> **WORK INSTRUCTIONS**
Reproduce the lines below verbatim, beginning with the line containing "This screenshot has height=481, width=1000." and continuing through the line containing "Looking at the screenshot, I should [202, 236].", and output nothing else.

(Raw records)
---*---
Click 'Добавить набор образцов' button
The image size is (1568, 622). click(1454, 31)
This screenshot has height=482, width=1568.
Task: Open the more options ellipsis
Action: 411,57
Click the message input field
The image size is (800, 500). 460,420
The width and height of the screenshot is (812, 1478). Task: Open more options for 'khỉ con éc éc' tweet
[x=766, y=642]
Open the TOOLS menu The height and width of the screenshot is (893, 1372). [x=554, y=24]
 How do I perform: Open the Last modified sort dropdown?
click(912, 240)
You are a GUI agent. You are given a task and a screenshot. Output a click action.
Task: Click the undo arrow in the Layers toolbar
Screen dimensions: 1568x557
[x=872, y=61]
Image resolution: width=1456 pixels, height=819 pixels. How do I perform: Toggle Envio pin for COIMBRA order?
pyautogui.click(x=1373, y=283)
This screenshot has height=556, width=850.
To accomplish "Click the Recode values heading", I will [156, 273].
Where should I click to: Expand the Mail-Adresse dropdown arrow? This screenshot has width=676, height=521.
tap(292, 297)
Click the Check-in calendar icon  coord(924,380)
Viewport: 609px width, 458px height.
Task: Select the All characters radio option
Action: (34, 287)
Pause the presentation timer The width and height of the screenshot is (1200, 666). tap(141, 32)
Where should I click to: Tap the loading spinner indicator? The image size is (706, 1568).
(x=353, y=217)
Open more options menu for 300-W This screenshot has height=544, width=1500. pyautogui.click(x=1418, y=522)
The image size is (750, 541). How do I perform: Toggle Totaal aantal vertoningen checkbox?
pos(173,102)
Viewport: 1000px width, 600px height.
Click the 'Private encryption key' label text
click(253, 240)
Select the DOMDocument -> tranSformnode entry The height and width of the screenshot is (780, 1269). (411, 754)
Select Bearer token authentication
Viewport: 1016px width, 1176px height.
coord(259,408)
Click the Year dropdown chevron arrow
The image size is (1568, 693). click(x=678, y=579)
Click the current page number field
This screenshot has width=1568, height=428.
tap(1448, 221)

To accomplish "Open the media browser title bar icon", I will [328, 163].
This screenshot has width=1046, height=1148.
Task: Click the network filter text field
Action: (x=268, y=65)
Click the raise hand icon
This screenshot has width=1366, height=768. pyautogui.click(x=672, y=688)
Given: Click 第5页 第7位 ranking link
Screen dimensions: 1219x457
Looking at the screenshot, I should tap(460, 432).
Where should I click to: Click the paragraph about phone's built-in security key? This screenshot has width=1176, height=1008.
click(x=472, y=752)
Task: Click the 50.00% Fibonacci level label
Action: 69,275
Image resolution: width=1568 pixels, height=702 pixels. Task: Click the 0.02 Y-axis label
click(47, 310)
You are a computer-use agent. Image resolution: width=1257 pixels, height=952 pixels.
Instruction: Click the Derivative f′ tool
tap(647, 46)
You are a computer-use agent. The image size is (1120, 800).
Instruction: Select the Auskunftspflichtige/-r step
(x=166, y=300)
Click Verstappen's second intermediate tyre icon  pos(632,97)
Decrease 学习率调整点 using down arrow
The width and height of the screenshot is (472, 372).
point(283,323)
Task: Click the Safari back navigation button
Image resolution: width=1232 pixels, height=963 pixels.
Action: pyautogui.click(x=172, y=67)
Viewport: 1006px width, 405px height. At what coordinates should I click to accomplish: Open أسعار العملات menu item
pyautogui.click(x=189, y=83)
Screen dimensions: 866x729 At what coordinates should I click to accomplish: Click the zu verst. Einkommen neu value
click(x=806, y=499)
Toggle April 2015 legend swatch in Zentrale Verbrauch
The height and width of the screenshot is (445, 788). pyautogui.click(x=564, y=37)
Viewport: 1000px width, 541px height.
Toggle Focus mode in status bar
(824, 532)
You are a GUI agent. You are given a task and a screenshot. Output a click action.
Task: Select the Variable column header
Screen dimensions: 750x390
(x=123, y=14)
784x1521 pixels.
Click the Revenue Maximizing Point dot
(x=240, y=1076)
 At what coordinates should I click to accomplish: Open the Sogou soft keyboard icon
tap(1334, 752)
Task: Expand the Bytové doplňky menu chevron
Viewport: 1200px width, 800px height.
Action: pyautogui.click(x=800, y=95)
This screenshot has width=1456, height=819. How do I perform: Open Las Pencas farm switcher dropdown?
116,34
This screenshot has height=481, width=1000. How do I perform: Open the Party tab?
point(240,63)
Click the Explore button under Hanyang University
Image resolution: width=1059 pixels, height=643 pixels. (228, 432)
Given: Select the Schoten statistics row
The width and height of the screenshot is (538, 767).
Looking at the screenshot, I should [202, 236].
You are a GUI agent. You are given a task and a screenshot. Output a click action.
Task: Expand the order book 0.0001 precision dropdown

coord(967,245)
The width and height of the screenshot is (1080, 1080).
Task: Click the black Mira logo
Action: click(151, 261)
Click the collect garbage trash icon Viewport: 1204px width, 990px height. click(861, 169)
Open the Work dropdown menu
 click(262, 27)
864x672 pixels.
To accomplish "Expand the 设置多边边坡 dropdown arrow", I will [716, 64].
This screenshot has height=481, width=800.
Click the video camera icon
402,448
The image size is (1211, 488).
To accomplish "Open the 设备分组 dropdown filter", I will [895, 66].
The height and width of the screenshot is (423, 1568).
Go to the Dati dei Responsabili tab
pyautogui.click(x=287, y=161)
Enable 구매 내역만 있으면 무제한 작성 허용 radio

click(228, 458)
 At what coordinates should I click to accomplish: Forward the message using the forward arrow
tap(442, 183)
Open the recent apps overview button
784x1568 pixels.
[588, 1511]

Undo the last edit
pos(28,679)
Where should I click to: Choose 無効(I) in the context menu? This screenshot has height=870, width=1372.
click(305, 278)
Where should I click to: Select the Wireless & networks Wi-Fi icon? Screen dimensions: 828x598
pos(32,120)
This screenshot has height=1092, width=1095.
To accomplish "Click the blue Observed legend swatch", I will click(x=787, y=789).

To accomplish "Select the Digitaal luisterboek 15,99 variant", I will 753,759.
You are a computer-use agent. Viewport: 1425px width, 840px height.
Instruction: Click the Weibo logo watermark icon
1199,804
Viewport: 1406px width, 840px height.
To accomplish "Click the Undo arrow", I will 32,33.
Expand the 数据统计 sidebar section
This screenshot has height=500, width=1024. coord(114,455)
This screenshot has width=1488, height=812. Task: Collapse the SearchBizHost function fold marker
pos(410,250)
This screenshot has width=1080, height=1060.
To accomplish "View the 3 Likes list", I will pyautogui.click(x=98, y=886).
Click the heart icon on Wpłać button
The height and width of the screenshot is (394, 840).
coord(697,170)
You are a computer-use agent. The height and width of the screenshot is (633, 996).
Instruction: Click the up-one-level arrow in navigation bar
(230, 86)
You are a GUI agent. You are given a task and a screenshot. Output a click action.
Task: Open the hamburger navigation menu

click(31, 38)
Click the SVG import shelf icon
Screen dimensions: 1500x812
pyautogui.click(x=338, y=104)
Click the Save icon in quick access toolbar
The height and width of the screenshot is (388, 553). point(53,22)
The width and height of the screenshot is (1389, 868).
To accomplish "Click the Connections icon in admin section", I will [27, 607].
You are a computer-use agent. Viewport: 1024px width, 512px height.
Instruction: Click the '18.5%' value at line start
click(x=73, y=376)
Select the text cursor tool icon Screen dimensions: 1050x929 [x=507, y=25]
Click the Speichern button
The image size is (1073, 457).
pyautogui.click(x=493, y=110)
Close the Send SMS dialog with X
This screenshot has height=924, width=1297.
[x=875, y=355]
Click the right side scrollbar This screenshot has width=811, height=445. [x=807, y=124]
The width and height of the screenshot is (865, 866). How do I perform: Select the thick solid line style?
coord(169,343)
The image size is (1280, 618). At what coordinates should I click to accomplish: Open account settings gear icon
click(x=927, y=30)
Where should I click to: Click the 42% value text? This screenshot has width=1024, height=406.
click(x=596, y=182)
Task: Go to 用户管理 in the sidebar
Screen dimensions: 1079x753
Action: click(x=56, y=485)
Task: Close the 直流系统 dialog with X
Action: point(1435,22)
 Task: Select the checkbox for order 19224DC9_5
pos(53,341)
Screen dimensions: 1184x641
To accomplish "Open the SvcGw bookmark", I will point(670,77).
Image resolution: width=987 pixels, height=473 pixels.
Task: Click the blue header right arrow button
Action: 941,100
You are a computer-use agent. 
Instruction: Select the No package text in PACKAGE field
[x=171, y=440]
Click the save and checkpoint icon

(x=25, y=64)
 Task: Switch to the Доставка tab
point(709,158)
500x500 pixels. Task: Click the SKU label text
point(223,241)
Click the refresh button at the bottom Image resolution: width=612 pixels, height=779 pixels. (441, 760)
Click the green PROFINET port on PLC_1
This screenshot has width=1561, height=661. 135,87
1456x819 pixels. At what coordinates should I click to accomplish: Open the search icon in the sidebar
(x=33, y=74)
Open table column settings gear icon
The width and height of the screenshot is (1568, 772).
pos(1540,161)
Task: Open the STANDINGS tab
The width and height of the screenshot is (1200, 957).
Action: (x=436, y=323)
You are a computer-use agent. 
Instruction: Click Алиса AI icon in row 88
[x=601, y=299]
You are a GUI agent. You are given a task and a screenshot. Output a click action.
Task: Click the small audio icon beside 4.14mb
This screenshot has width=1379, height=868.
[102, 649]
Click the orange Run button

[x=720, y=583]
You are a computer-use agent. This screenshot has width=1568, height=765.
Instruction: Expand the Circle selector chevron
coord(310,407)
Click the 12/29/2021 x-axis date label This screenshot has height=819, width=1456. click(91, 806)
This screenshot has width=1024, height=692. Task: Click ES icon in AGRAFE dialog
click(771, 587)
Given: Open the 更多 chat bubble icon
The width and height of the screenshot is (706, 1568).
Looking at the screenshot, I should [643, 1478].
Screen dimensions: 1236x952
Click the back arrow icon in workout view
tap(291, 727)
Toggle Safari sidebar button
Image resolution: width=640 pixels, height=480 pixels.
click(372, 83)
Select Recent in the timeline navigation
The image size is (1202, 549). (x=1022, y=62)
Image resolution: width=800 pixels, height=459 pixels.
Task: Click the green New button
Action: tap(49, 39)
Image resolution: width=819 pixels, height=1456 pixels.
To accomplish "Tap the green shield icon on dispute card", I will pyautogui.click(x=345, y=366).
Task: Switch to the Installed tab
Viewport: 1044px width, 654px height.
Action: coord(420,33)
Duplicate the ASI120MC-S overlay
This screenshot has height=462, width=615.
---*---
> **REPLY TO THE EXERCISE**
This screenshot has height=481, width=1000. How do I perform: Open the Party tab?
point(240,63)
Click the Explore button under Hanyang University
Image resolution: width=1059 pixels, height=643 pixels. (228, 432)
Given: Select the Schoten statistics row
The width and height of the screenshot is (538, 767).
Looking at the screenshot, I should [202, 236].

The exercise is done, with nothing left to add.